There is no doubt about it: happy, healthy employees make for an empowered, engaged workforce. Whilst for millennia in society we have seen people work simply to make a wage, pay the bills, and survive, people now are more aware of their innate need for contentment, if not happiness, and opportunity, if not fulfilment.
Traditionally, wellbeing initiatives aimed at improving or maintaining good working conditions, a healthy working environment and the positive mental health of employees, have been written into contracts and formed part of workplace practices and policies. While this is the case for some wellbeing practices, it doesn’t need to be for everything. There are lots of new and different initiatives businesses are introducing – have you considered any of the following?
Hybrid Working Models
Hybrid working models – that is, the split of working between the standard workplace and remote working – have become increasingly popular in the wake of the coronavirus pandemic. In a survey of UK office-based workers, workplace specialists Envoy found that over 70% of workers believe hybrid working result in personal benefits, and 34% believe they improve employee’s mental health positively. Hybrid working isn’t appropriate for all businesses, but can work brilliantly when done right and agreed between employer and employee.
Capping Working Hours
In the midst of busy periods or big projects, it can be easy to let working hours accumulate to high levels. However, the World Health Organisation has now released research that finds working 55 hours or more per work increases the risk of stroke by 35%, and of ischemic heart disease by 17%. Even if overtime is a popular perk in your organisation, many companies are moving to cap the amount of hours workable per week – to benefit staff’s health, even if not their bank balances.
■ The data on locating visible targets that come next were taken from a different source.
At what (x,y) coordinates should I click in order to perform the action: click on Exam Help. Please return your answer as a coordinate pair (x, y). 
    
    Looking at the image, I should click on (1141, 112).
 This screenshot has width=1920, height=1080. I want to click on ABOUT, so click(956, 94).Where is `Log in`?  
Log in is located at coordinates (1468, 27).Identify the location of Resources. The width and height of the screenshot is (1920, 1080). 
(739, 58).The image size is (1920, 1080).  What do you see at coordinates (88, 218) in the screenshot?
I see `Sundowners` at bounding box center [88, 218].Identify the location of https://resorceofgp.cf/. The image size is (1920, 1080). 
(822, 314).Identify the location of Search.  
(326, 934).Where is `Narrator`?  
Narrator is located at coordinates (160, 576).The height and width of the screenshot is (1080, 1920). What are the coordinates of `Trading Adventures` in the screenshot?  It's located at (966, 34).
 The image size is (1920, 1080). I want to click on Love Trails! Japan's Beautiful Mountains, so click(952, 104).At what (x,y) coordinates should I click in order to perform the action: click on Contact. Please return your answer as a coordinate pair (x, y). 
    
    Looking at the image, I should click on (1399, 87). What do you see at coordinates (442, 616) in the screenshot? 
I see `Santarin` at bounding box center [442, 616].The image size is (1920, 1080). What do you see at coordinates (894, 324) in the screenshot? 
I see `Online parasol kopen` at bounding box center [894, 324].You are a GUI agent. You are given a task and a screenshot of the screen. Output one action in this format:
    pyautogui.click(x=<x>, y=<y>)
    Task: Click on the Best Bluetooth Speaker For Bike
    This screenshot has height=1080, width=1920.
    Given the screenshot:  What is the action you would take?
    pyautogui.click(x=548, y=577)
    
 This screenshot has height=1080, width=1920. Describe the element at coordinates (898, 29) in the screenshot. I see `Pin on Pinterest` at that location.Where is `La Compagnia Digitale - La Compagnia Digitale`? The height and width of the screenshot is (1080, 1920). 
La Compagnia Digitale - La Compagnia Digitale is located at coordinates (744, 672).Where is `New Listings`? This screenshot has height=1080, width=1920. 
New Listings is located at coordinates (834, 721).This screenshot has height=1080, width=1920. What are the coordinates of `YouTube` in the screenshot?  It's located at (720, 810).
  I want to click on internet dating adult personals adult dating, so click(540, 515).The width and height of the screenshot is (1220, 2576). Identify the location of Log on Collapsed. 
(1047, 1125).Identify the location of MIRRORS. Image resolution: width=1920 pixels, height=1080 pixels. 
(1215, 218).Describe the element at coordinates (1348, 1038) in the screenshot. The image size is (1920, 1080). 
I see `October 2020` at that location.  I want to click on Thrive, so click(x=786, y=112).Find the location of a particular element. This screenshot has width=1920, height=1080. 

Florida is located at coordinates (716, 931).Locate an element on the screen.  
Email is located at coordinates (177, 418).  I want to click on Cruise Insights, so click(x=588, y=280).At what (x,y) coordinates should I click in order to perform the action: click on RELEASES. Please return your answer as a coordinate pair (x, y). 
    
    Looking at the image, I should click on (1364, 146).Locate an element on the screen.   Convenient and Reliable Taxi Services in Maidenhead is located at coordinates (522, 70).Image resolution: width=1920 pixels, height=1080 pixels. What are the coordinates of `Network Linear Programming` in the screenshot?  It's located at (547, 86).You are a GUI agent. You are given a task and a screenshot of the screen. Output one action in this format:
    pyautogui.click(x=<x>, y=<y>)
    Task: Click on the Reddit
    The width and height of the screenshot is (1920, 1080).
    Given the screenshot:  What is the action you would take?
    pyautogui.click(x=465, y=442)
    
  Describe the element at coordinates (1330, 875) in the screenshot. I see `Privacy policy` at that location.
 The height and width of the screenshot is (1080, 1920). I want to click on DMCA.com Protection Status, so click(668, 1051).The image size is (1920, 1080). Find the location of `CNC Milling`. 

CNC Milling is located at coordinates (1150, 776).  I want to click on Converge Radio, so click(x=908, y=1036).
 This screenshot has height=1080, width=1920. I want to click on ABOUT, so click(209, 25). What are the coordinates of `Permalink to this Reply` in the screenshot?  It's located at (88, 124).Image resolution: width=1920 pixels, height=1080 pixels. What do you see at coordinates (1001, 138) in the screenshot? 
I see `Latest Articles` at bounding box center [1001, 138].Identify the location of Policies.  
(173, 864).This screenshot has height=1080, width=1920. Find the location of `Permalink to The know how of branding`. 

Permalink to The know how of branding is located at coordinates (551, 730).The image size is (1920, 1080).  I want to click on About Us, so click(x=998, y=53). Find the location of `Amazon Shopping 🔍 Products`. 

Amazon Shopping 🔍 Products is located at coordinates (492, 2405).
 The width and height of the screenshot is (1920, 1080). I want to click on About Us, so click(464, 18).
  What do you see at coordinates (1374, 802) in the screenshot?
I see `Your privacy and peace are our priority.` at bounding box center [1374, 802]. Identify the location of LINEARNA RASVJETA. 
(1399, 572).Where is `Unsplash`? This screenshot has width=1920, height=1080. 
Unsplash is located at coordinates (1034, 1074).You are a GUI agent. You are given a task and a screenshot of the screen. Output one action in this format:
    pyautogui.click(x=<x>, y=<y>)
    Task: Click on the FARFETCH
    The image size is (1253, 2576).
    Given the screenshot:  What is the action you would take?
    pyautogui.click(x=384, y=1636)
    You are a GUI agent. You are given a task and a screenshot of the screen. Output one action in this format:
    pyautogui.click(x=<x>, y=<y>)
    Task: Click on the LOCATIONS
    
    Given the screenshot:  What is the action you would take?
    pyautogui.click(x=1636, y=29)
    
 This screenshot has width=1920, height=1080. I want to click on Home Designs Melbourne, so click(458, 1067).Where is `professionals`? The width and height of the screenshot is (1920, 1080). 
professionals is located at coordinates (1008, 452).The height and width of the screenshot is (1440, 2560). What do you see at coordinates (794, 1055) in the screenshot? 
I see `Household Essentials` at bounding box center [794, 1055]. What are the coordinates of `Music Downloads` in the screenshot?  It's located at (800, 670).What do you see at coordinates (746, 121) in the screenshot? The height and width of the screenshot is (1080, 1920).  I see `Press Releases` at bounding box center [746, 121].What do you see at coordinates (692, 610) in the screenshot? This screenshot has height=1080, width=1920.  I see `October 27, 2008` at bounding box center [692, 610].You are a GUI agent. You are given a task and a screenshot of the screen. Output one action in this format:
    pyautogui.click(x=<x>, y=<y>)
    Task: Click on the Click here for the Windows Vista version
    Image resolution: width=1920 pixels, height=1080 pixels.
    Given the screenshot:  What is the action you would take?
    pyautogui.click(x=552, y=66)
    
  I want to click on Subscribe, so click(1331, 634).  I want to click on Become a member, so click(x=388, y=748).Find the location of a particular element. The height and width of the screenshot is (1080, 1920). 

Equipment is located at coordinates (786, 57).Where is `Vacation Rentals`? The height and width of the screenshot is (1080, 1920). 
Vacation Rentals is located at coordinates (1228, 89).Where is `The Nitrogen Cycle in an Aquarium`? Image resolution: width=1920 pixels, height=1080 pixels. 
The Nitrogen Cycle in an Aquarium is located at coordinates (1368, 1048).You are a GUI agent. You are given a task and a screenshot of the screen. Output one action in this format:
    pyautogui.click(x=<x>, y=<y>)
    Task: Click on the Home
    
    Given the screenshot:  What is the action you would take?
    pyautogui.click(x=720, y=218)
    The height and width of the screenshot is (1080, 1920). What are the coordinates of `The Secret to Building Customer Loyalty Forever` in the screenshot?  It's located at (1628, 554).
Increasing – or Unlimiting – Holidays
The standard UK paid allowance is 28 days, inclusive of the usual 8 bank holidays. Going above and beyond this standard allowance, even if to let employees purchase more time off, can be considered a real benefit. In the US, tech firms have begun offering unlimited holiday time (albeit not paid), and the results are not perhaps the short staffing levels expected. Instead, businesses are reporting increased productivity from staff, improved workplace morale and heightening employee engagement as a result of introducing such programmes.
Surprising and Delighting
As with so many things in life, it’s the little things that can make all the difference. Demonstrating genuine human compassion through small and unexpected little touches can delight staff and give them a boost. This might be buying the team each a coffee and croissant in the morning, encouraging them to take an extra half hour break on a sunny day or giving them a real, personalised thank you for some hard work completed. So often, employer–employee relations can become very transactional, and in doing so, the employee’s work becomes simply routine too. The occasional surprise and delight of staff should not replace any other wellbeing focus but can be an easy way to top them up and to prove what a caring, dedicated employer your business is.